4. Pour prendre l'arrêté du 27 décembre 2017 retirant le permis de construire initialement accordé à la société par arrêté du 29 septembre 2017, le maire de Muret s'est fondé sur la circonstance que le type de déchets stockés sur le site dans le cadre du projet de réaménagement n'était ni compatible avec le milieu environnant, ni nécessaire à la vie du quartier en méconnaissance des dispositions de l'article UF2-2 du règlement de plan local d'urbanisme de la commune.

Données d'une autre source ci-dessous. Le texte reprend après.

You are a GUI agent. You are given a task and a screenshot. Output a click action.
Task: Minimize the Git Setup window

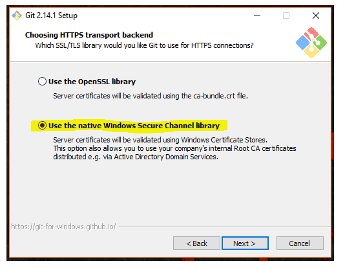257,16
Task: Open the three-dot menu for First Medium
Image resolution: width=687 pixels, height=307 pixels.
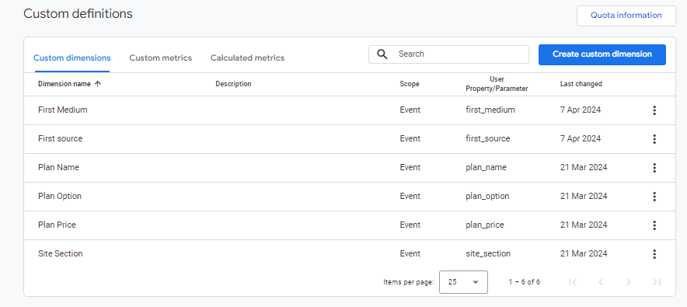Action: point(654,110)
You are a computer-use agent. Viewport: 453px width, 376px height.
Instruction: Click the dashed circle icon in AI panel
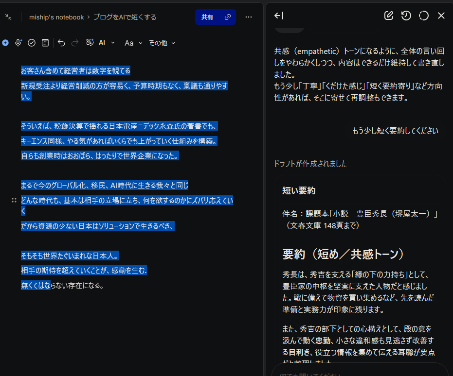pyautogui.click(x=423, y=16)
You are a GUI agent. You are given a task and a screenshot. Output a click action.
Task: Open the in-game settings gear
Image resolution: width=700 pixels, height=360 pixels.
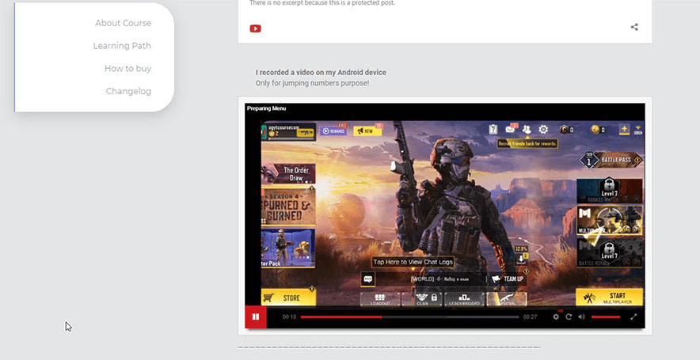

Pour annuler cet arrêté, le tribunal administratif de Toulouse s'est fondé sur les motifs tirés de ce qu'il méconnaît le principe du contradictoire prévu à l'article L. 121-1 du code des relations entre le public et l'administration et qu'il est entaché d'une erreur d'appréciation au regard des dispositions de l'article UF2-2 du règlement de plan local d'urbanisme de la commune.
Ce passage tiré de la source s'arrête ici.